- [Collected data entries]
○ ○ ○ ○ ○
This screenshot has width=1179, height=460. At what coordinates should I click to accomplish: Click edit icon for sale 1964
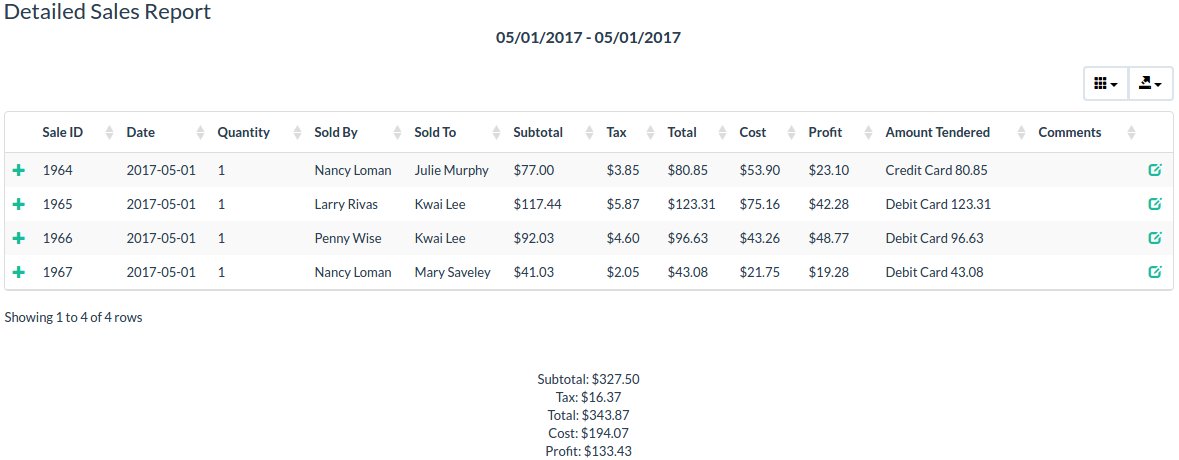tap(1155, 170)
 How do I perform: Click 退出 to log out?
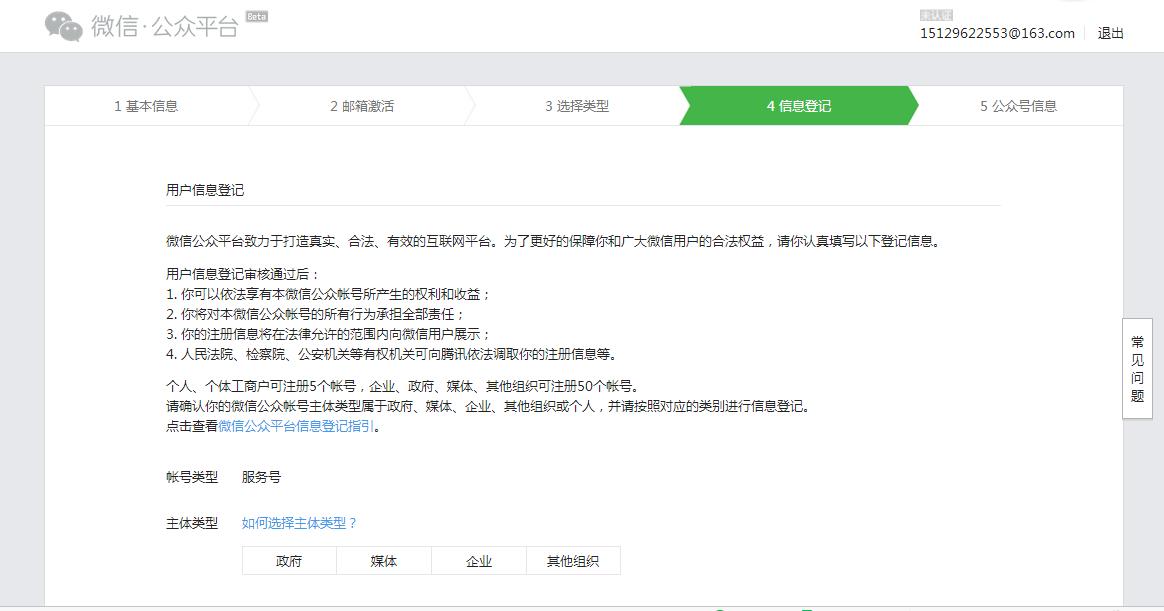click(x=1113, y=33)
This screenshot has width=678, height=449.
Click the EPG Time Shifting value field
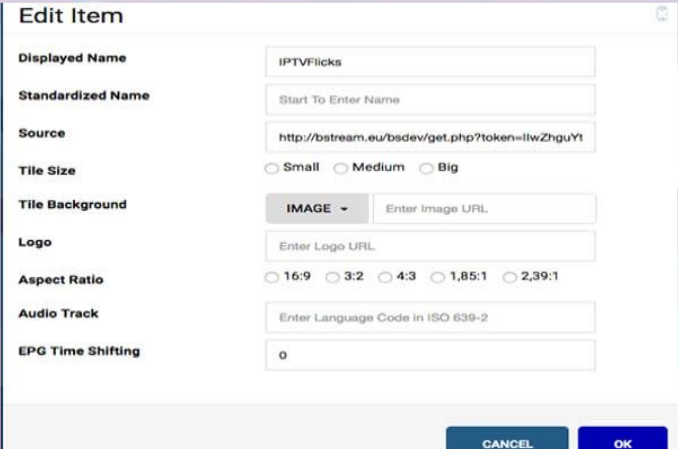[x=430, y=355]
○ ○ ○ ○ ○
- [WORK TASK] Drop the pictures and reproduce the rest of the entries above exactly.

- [WRITTEN SOLUTION]
This screenshot has width=1179, height=460. At what coordinates should I click to accomplish: Click edit icon for sale 1964
tap(1155, 170)
 How do I perform: Click 退出 to log out?
click(x=1113, y=33)
This screenshot has width=678, height=449.
Click the EPG Time Shifting value field
[x=430, y=355]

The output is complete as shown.